Leogang World Cup 2016

The Drive:

After Fort William, We packed up and headed back to Manchester to spend the night with Louis’s family before heading to the continent the following evening. Unfortunately, the amount of traffic leaving the Fort was too much for the wee highland roads to cope with and so we spent an hour and a half in a standstill waiting to get some clear road. Finally free, we made good time but the delay meant we got in at 3am….lovely.

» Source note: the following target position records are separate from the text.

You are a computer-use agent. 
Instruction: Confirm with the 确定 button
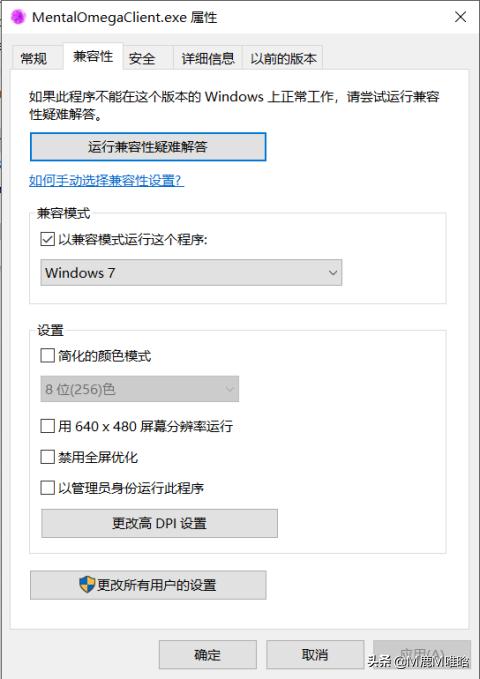[208, 654]
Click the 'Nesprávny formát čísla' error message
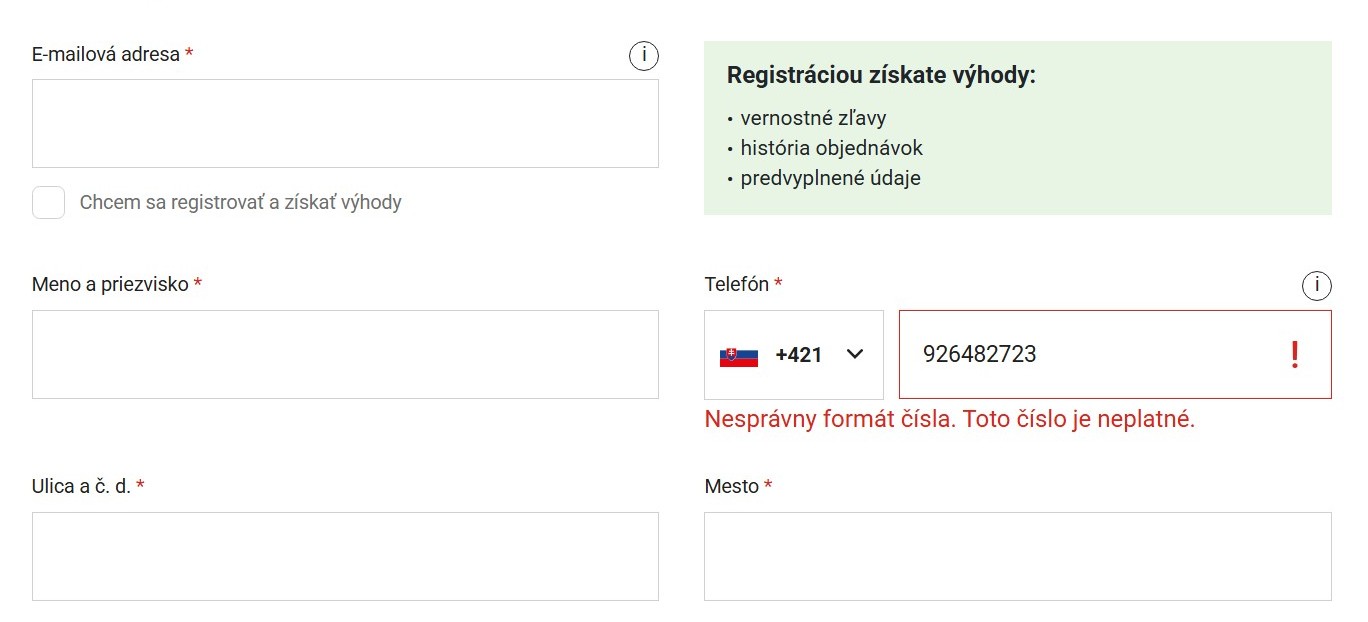This screenshot has width=1368, height=622. click(x=950, y=419)
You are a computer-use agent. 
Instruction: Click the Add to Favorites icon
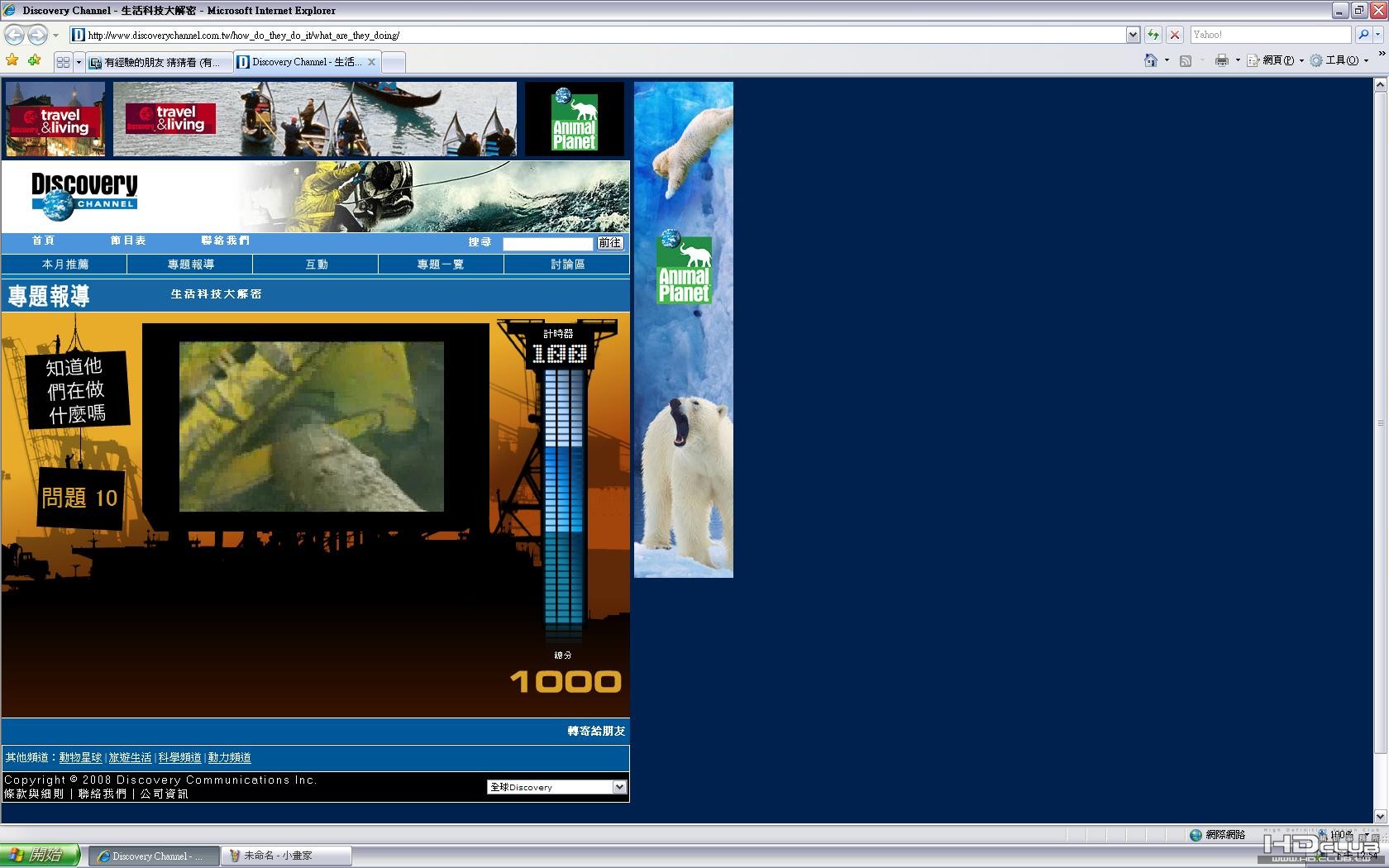[34, 60]
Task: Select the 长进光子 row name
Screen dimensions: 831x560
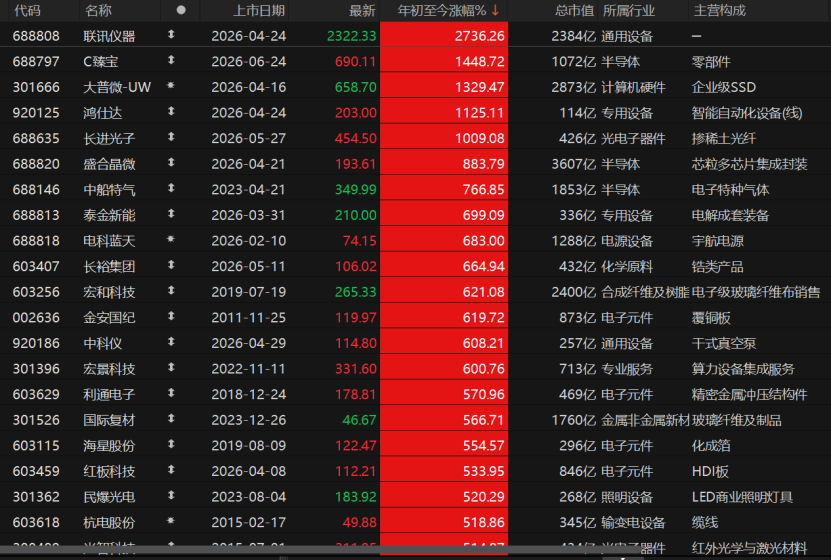Action: tap(109, 139)
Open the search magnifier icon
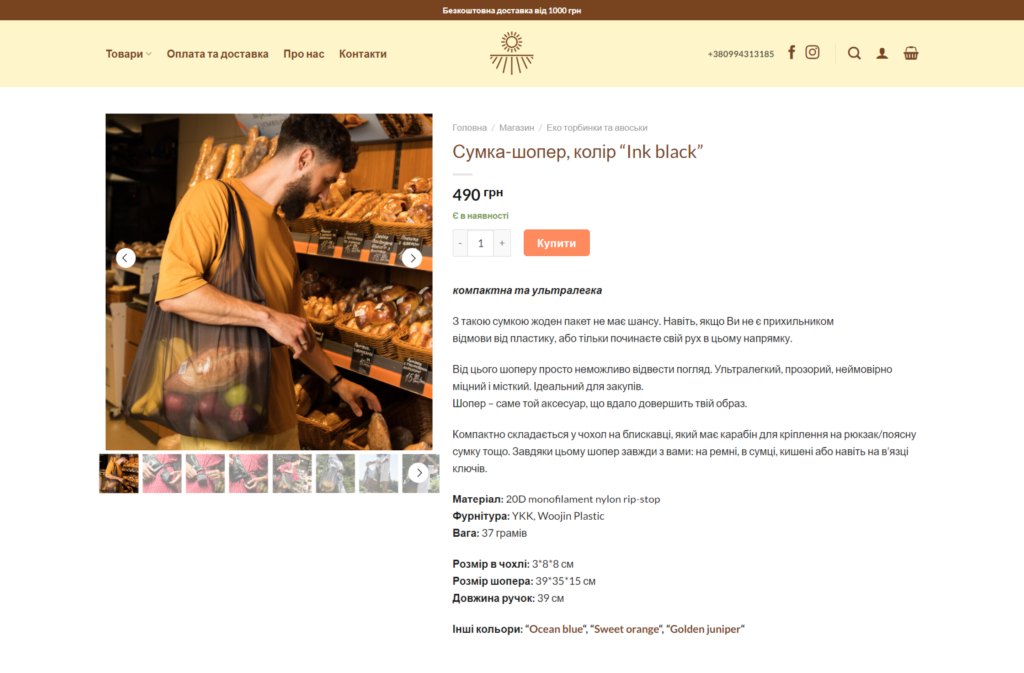This screenshot has width=1024, height=673. (854, 54)
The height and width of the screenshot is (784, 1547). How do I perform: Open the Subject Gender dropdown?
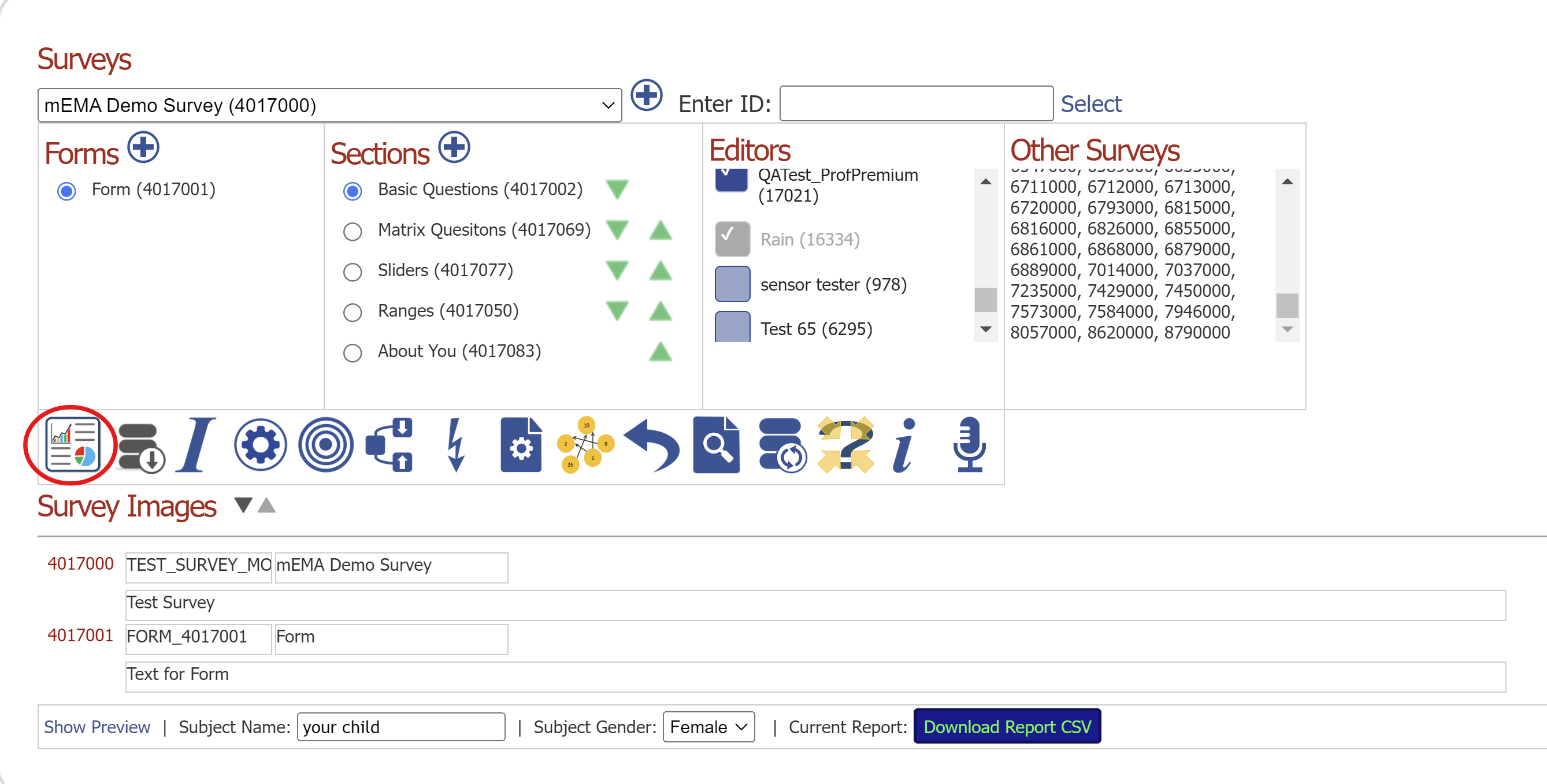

The following evening we got on the overnight ferry from Hull to Rotterdam which was much nicer than having to drive through England. After tucking into the onboard buffet and eating far far too much we got some rest before the big drive through Germany. Stopping off in Salzburg, we spent a few hours wandering around the Red-Bull’s Hangar 7, which is like a museum for all things Red Bull. It’s pretty incredible to see some of their machines up close in person, and to see just how many pies they have had their fingers in.

See ya later England!
See ya later England!
I'm an athlete I swear....
I’m an athlete I swear….
Daily driver
Daily driver
Shuttle wagon?
Shuttle wagon?

Leogang:

Arriving to a pretty gloomy day with the forecast not supposed to improve. Trackwalk was a pretty miserable affair, lots of rain in the preceding days had turned parts of the track into a bog and this coupled with some average taping decisions looked like it was going to be pretty hard to ride.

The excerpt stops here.